The passage of the 21st Century Cures Act was a big victory for Rosewood Centers for Eating Disorders alumni, who know from experience the importance of being able to access the right level of care.
“Every day spent within treatment increases the success rate of long-term recovery,” said Dena Larsen-Gazeley, a teacher and mother of four who went to Washington, D.C., to meet with members of Congress and educate them about the law that mandates better insurance coverage for residential eating disorders treatment. “The law gives hope to our families, hope for change and hope for a new life.”
The entire Rosewood team is so grateful to our alumni who are courageously speaking out and working to ensure those who are struggling with eating disorders get the lifesaving treatments to help them recover. To mark this momentous occasion, we asked three of our alumni advocates – Larsen-Gazeley, Winter Groeschl and JC Dines – what drives them to share their stories, and what the passage of the law means to them.
Q. How is the new law important to people with eating disorders and their families?
Dena: This law has opened conversation and increased awareness. It has lessened the stigma of eating disorders and validated the severity of the disease. This law says that eating disorders should be treated with the same seriousness, care and compassion as any other illness.
JC: This law is so significant to people with eating disorders and their families because it finally gives them a voice! It’s legal recognition that those with eating disorders matter and deserve treatment.
Q. What impact to you think the legislation will have?
JC: I hope that the law will result in many more people getting access to treatment, and for more appropriate lengths of time. I hope that the increased education about eating disorders will lead to prevention and earlier identification, which will improve recovery rates. This law can literally save the lives of so many and spare loved ones a great deal of emotional and financial stress.
Winter: The law is also important in that it calls for better education of healthcare professionals. If more knew the signs and symptoms, they would be able to intervene sooner, which would prevent deaths and save lives.

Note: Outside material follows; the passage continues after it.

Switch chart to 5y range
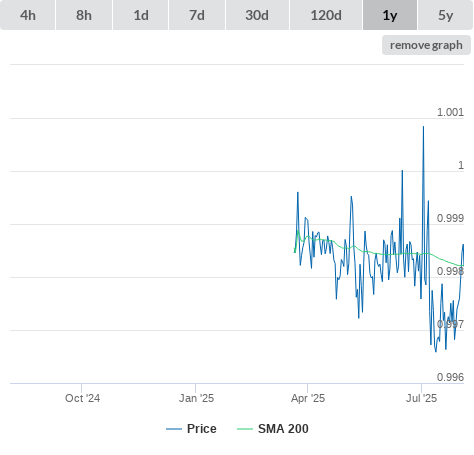Screen dimensions: 474x455 (445, 15)
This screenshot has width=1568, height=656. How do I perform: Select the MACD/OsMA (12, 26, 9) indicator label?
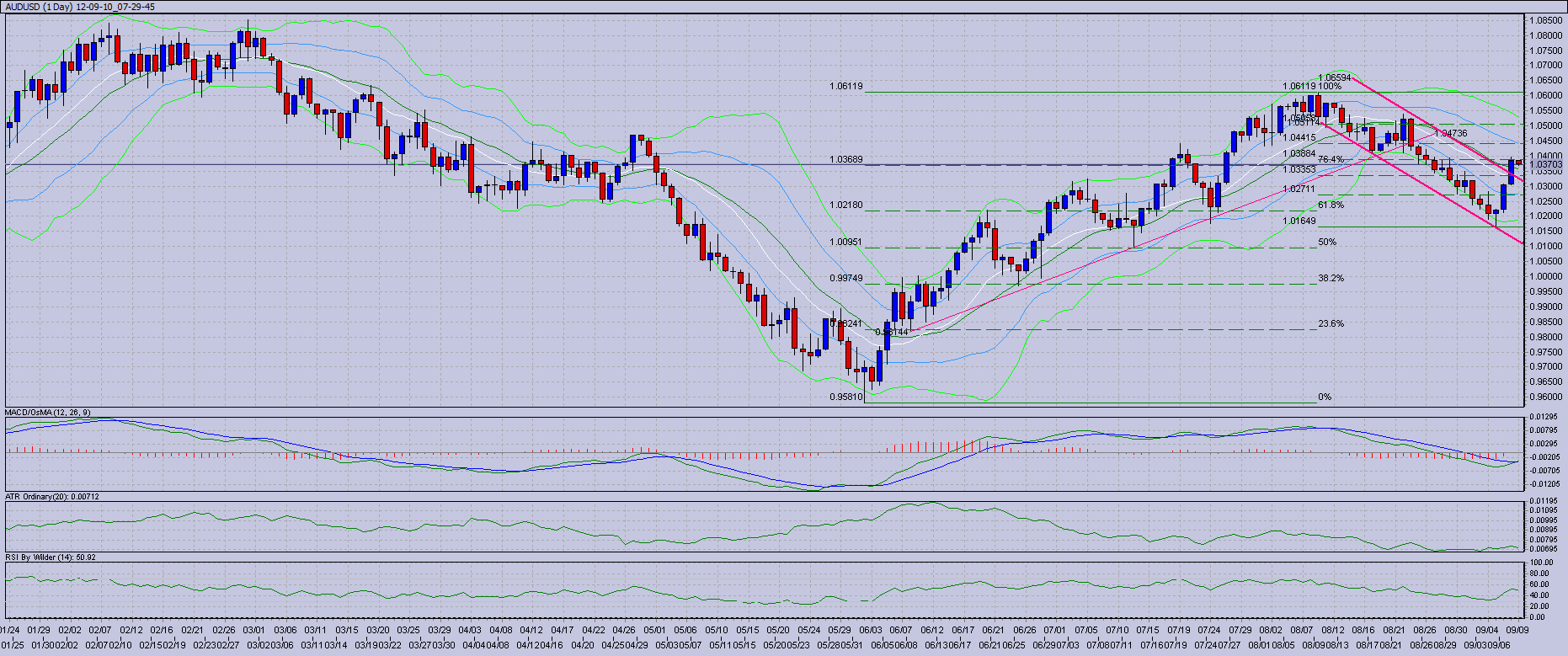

Q. Eating disorders aren’t necessarily easy to talk about. What drives you to share your story with members of Congress and the community?
Dena: My advocacy efforts are interwoven into my daily life. I am honest and forthcoming about my 30 year journey living with an eating disorder, my commitment to treatment and the six years I have been in recovery. I actively return to Rosewood to share my story with current patients, offering insight and hope for change. I participate with the Rosewood Alumni program, Operation RecoverED, speaking to junior high and high school students about self-care, self-worth and positive body image. I have spoken to church congregations across the Phoenix Valley with Celebrate Recovery, giving my life story in order to share experience, strength and hope. I had the opportunity to share my recovery story with People magazine. I personally traveled to Washington, D.C., to lobby Congress in support of the Anna Westin Act. And as an educator, I have the opportunity daily to pull from my recovery experience and give back to my students, identifying with their life struggles, by letting them know that they are not alone and there is always hope for change.
Q. Other than going to Washington, D.C., are there other ways of getting the word out about the need for education and awareness about eating disorders?
JC: Definitely. I have emailed and tweeted members of Congress, posted on Facebook, signed petitions, and encouraged others to do the same! I have openly shared my own story on Facebook to help people understand eating disorders, the insurance difficulties and lack of understanding and recognition in the medical field, and the impact these have.
Winter: I’m a graduate student at Arizona State University working on my master’s degree in counseling. I also advocate on the ASU campus.
Q. How gratifying is it to know your efforts have paid off?
JC: It’s enormously satisfying to know that I was a part of getting this law passed – of creating change. I am so proud of myself and everyone who was a part of it and it gives me hope that I can be heard.
Winter: I cannot thank everyone who listened to my voice and the countless others who were instrumental in implementing this act. It means so much to me personally. I hope more can get the help they need and we can lower the deaths occurring everyday due to eating disorders.
Dena: It’s overwhelming to know that I was part of an effort that had such a significant impact on eating disorder treatment and mental health awareness. Having lived with my eating disorder for so long, my biggest regret is the years spent living in secret, accepting that I was flawed, alone and the only one struggling and suffering with the demons that are an eating disorder. My greatest triumph is the knowledge that my story had direct impact on those capable of making permanent change, not because my story was unique, but because it told the story of all those suffering from eating disorders. This law will guarantee that others know they are not alone, and there is hope for change. That is the most gratifying feeling I can imagine, that another is not living a life in isolation and unnecessary shame.